(Items listed in a dataset)
<<<<
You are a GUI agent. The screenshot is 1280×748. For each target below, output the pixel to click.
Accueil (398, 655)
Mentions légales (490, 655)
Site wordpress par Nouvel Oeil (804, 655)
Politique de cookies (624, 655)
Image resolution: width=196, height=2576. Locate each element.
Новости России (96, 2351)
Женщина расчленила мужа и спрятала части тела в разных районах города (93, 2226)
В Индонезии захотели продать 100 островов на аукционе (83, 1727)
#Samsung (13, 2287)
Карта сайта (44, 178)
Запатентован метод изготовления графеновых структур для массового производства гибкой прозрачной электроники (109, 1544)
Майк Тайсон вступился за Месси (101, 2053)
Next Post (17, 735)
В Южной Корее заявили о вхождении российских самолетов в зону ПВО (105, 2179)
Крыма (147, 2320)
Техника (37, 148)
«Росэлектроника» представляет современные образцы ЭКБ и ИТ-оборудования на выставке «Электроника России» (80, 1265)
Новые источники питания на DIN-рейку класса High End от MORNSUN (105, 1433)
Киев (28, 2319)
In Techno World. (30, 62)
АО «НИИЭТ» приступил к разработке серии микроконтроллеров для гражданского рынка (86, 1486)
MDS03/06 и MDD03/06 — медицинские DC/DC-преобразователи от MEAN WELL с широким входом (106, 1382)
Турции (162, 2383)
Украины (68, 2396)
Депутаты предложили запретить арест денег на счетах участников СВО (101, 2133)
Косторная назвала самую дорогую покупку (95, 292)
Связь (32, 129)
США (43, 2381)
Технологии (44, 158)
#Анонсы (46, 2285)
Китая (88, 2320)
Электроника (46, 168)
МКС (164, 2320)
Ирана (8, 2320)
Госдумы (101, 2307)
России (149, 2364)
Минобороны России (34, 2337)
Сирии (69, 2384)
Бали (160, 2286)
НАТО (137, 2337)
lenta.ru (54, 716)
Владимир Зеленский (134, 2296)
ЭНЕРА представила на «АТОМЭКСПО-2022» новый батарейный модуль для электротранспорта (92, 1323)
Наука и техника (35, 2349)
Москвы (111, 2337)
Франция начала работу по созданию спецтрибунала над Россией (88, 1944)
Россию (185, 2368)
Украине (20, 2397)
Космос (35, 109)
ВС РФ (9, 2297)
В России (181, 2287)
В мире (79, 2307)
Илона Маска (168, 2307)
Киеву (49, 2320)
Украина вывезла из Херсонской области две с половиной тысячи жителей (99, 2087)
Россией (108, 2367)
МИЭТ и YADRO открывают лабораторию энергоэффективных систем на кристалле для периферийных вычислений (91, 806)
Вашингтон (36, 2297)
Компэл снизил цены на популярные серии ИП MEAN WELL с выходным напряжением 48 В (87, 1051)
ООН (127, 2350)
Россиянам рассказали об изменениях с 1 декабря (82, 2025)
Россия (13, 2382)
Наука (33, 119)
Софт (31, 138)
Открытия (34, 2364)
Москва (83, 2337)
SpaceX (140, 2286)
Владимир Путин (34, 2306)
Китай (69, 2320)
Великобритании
>>>>
<<<<
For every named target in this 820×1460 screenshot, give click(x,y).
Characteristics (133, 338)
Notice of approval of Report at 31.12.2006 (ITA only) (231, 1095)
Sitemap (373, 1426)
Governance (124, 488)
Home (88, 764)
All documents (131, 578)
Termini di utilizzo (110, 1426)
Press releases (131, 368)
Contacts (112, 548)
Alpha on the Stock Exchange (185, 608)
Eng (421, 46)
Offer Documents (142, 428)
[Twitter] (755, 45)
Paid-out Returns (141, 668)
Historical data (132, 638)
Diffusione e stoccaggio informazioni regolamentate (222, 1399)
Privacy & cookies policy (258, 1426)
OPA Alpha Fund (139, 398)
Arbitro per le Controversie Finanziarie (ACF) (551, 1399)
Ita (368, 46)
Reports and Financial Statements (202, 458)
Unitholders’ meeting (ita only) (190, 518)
>>>>
WHAT YOU ARE ASKED TO DO: Could you reproduce, exactly, every line above from the line with "You are a GUI" to the line with "Украины (68, 2396)", and no other line? Both ends count.

ANSWER FOR THE TASK:
You are a GUI agent. The screenshot is 1280×748. For each target below, output the pixel to click.
Accueil (398, 655)
Mentions légales (490, 655)
Site wordpress par Nouvel Oeil (804, 655)
Politique de cookies (624, 655)
Image resolution: width=196, height=2576. Locate each element.
Новости России (96, 2351)
Женщина расчленила мужа и спрятала части тела в разных районах города (93, 2226)
В Индонезии захотели продать 100 островов на аукционе (83, 1727)
#Samsung (13, 2287)
Карта сайта (44, 178)
Запатентован метод изготовления графеновых структур для массового производства гибкой прозрачной электроники (109, 1544)
Майк Тайсон вступился за Месси (101, 2053)
Next Post (17, 735)
В Южной Корее заявили о вхождении российских самолетов в зону ПВО (105, 2179)
Крыма (147, 2320)
Техника (37, 148)
«Росэлектроника» представляет современные образцы ЭКБ и ИТ-оборудования на выставке «Электроника России» (80, 1265)
Новые источники питания на DIN-рейку класса High End от MORNSUN (105, 1433)
Киев (28, 2319)
In Techno World. (30, 62)
АО «НИИЭТ» приступил к разработке серии микроконтроллеров для гражданского рынка (86, 1486)
MDS03/06 и MDD03/06 — медицинские DC/DC-преобразователи от MEAN WELL с широким входом (106, 1382)
Турции (162, 2383)
Украины (68, 2396)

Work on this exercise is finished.